We can debate the merits of term limits back and forth, but the fact remains that in Canada the office of the Prime Minister is not an official office within the structure of our executive and legislature. In fact, the title of Prime Minister is not used once in any constitutional document in Canada (same for in the United Kingdom). This is significant and there are important reasons why this apparent oversight is in fact intentional. Primarily, the prime minister of Canada is first and foremost a member of the legislature. This is a fundamental tenant of responsible government in Canada; the practice of executive members of the government being drawn from elected members of Parliament. This is in contrast to the government system in the United States where the head of state is separate from the legislature, not infused as in our British parliamentary model. In the US system, the President is directly accountable to the people, in Canada the prime minister is directly accountable to the House of Commons which is composed of members who are directly accountable to the people (which include the sitting PM directly as a member).

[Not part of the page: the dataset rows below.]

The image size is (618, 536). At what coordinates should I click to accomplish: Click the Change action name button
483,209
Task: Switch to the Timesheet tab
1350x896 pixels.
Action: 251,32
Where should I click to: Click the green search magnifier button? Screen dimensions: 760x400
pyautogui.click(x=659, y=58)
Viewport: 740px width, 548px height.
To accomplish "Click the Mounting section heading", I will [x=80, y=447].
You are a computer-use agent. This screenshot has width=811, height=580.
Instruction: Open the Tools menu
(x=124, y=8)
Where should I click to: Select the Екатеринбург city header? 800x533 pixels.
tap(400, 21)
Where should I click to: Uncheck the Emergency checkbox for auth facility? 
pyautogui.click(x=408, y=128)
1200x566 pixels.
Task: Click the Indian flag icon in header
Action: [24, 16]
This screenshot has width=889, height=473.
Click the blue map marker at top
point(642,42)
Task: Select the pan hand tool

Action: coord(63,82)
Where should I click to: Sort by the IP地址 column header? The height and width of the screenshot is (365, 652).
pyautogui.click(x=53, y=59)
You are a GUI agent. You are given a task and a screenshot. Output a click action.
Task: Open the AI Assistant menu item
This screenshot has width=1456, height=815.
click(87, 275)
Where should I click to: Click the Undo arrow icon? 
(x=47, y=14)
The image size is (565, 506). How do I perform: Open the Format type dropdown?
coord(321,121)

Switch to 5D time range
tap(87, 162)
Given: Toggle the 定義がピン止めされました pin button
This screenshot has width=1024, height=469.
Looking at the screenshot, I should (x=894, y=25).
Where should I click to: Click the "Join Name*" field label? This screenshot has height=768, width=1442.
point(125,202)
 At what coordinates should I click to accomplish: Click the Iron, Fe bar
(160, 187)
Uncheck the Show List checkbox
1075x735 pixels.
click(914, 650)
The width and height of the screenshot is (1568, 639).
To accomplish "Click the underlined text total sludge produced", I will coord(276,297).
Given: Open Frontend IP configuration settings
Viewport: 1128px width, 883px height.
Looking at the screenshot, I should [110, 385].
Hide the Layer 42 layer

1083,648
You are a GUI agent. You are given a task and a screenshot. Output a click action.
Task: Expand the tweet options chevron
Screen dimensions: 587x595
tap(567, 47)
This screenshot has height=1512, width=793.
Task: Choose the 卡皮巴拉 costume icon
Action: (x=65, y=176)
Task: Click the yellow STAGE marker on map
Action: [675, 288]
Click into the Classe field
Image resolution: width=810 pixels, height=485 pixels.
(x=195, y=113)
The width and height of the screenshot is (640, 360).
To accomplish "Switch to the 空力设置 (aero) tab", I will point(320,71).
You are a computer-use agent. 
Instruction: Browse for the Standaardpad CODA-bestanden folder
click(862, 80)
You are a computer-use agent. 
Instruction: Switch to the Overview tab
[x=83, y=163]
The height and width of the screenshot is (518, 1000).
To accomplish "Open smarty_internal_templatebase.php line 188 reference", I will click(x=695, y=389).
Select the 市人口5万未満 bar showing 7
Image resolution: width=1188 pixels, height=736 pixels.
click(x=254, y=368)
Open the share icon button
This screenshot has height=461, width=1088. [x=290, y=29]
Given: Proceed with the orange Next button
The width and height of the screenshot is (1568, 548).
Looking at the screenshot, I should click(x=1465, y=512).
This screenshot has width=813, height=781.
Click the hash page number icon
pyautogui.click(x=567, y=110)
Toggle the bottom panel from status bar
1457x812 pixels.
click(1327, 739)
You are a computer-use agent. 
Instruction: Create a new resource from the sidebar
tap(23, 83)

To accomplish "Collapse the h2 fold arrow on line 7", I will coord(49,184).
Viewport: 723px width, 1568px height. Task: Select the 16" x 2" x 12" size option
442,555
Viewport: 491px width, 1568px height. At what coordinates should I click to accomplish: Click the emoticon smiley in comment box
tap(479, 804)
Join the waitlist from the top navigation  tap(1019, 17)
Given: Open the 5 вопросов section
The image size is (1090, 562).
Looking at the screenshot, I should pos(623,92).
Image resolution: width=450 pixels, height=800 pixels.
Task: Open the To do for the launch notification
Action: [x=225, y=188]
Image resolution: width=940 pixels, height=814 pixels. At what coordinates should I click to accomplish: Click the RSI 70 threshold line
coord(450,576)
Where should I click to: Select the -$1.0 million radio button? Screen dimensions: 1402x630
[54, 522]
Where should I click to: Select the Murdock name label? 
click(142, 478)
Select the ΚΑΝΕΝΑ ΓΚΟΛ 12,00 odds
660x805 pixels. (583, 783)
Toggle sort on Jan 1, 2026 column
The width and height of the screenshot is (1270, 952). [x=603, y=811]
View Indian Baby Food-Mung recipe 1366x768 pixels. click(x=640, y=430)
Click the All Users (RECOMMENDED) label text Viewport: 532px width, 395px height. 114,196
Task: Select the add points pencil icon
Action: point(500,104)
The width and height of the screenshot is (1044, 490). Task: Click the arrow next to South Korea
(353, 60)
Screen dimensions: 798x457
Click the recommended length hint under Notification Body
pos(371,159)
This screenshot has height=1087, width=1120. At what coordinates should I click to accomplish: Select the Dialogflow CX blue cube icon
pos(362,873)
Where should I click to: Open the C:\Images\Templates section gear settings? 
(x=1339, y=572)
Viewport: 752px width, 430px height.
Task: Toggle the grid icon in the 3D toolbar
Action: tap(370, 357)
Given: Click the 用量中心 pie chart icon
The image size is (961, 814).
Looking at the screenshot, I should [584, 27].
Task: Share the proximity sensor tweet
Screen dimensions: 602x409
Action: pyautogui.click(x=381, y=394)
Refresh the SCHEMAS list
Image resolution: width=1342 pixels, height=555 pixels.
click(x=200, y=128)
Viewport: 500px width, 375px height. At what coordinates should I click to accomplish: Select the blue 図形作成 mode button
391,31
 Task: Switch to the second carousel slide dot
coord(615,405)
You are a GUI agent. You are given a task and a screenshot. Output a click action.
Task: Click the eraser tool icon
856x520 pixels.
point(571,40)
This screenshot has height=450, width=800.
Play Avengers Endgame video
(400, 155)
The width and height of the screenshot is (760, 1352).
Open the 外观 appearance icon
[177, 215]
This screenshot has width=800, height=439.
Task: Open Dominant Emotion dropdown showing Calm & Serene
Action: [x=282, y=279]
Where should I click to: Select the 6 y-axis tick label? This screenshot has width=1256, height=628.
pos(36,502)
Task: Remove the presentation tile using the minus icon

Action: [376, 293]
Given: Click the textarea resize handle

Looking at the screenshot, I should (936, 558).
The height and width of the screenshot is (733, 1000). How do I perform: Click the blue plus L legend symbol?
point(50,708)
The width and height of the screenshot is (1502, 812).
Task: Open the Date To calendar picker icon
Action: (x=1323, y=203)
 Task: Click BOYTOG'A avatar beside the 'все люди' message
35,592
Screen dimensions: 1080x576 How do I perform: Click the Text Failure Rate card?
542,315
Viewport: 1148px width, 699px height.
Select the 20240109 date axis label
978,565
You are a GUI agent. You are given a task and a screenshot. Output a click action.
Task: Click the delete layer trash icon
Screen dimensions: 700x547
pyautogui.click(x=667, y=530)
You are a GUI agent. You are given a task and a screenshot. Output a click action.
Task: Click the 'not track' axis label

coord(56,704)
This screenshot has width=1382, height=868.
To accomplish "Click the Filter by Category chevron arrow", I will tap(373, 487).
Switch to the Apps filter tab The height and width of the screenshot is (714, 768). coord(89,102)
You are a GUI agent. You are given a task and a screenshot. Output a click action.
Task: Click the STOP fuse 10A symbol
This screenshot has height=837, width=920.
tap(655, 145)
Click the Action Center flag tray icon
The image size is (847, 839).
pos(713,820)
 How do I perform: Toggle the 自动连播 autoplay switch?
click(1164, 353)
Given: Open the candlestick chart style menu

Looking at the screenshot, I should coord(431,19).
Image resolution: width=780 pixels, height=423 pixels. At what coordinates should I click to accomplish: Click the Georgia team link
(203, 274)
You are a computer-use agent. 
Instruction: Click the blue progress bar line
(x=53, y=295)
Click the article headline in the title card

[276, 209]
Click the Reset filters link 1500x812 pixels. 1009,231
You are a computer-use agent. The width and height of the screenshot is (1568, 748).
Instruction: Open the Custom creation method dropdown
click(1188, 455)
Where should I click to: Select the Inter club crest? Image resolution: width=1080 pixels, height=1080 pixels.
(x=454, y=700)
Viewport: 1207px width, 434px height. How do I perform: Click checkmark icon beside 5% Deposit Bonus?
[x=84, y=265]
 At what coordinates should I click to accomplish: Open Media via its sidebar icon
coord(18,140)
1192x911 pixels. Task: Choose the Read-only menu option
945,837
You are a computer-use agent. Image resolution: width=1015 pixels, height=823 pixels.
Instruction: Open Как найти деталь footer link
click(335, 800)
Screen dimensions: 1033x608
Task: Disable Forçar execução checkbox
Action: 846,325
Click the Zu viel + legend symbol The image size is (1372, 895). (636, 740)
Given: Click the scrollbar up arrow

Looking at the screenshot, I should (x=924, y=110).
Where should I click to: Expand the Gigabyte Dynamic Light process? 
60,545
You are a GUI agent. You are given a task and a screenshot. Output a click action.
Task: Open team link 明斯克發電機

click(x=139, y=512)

In the United States, the president is chosen in an election which is separate from that of the legislature. Each of the two major political parties have established primary systems designed to determine their respective candidate for the presidential election. It is all done separate from the mechanisms that support the election of the legislature. In Canada, the prime minister is chosen based on which party is able to establish and maintain the confidence of the House of Commons. Canadians play no role in choosing the prime minister aside from electing their respective member of Parliament. Our accountability of this system is based on the fact that the person chosen by our head of state (the Queen delegated to the Governor-General) will only come from the elected batch of members in the House of Commons. And the mechanisms of who goes forward from that batch is entirely based on partisan politics. We do not chose, as Canadians, who leads the various parties and thus has a chance of becoming Prime Minister. As members of the respective parties we may have a say, and the mechanism of that voice is determine through internal party constitutions and by-laws. A party could very well select a leader among only elected members of their own caucus (as was done in the United Kingdom for centuries).

In our current political system in Canada, it would be impossible and irresponsible to impose term limits on the prime minister. It would be terribly undemocratic to impose restrictions on who a group of Canadians formed as a political party can elected as their leader and for how long. Political parties themselves are free to impose limits on their leaders, and indeed can indirectly impose limits on the prime minister by having these limits internally. But there simply would be no statutory avenue for the legislature to establish law that would impose a limit on the prime minister without their being a limit within their own party.